Mc 14, 12-16. 22-26 (Evangelio Domingo del Corpus Christi)

Los evangelios Sinópticos relatan de un modo muy similar los últimos acontecimientos de la vida de Jesús junto a sus discípulos: su Pasión y muerte. Probablemente para estos episodios utilizaron una posible fuente (oral o escrita), llamada por algunos “pasión premarquiana”, a la que cada uno de ellos añadió (o eliminó) pasajes o detalles, según la perspectiva que querían ofrecer de un mismo acontecimiento. Fruto de esto es que los relatos, ya desde los primeros hechos, coincidan enormemente: la Cena pascual y los preparativos de la misma dan comienzo en los tres a la Pasión y muerte del Señor.

Durante las fiestas de la Pascua, Jerusalén se llenaba de peregrinos que acudían a la ciudad para celebrar estos días centrales en la vida del judaísmo. Los habitantes de la ciudad solían ofrecer a sus familiares y amigos un lugar donde juntarse para realizar los ritos prescritos para esta fiesta. También algunos ponían a disposición de los visitantes en general, habitaciones o locales donde celebrar la Pascua. En este contexto de preparativos comienza la narración de la Pasión del Señor.

Jesús ordena a los discípulos que preparen todo para la cena. Los imperativos que utiliza ponen de manifiesto que él domina la es- cena: «id a la ciudad», «seguid a aquel hombre» y «preparad la cena». De este modo se quiere resaltar que Jesús es plenamente consciente de lo que va a suceder en la ciudad, cosa que los discípulos aún no han comprendido. Jesús asume con total libertad el plan que el Padre ha trazado para él; cumplir su voluntad hasta el extremo de dar la vida en la entrega de la cruz.
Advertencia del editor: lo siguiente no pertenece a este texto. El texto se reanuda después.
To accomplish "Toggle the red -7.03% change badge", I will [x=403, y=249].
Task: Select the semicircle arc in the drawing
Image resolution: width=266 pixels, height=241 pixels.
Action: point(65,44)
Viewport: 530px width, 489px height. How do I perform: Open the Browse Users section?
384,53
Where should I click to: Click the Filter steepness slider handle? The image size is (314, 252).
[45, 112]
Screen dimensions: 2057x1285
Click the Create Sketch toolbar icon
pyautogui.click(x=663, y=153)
Una vez que todo está preparado, Jesús se sienta a la mesa con sus discípulos. El ambiente es de fiesta, de familiaridad y cercanía, de con- fianza; pero, a la vez, hay un tono de incertidumbre, de tristeza, de tensión, como queda reflejado en el anuncio de la traición de Judas, nada más comenzar la cena. Marcos va a lo esencial; su relato de la cena es sobrio, probablemente por el uso litúrgico que las primeras comunidades cristianas hacían de este relato.
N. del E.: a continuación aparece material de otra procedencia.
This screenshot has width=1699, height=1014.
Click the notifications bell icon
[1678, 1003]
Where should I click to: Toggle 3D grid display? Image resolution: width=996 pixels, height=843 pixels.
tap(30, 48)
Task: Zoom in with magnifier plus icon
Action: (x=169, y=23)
Los gestos y palabras ponen de manifiesto que es el propio Jesús quien se entrega como auténtico y definitivo alimento: «Esto es mi cuerpo», «Esta es mi sangre». Se recuerdan aquí los gestos y palabras que los discípulos contemplaron en la multiplicación de los panes, pero ahora referidos a Jesús mismo, no al pan, alimento para el camino. El “cuerpo” no es solamente la materialidad exterior de la persona; se trata de “la totalidad de la persona”. «Comer mi cuerpo, la persona de Jesús» es invitación a entrar en comunión total con Él, no de forma simbólica, sino en total y absoluta comunión de vida; hacerse uno con él.

A continuación, Jesús refiere el gesto sobre la copa de vino a su propia sangre. Por medio de la sangre de los novillos sacrificados, Dios estableció su alianza con el pueblo en el desierto, una alianza de fidelidad, signo de la liberación efectuada por Dios. Ahora, Jesús es el signo de la nueva alianza que Dios sella con toda la humanidad. La salvación de Dios está vinculada a la sangre derramada del Hijo Unigénito.

Derramar la sangre, además, dispone al discípulo para entender el significado de la cruz. La entrega de la vida hasta el extremo es la señal de la salvación definitiva realizada por Dios. Entrar en comunión con Jesús (comer su cuerpo y beber su sangre) significa formar parte del nuevo pueblo de la alianza y acoger el propio destino de Jesús.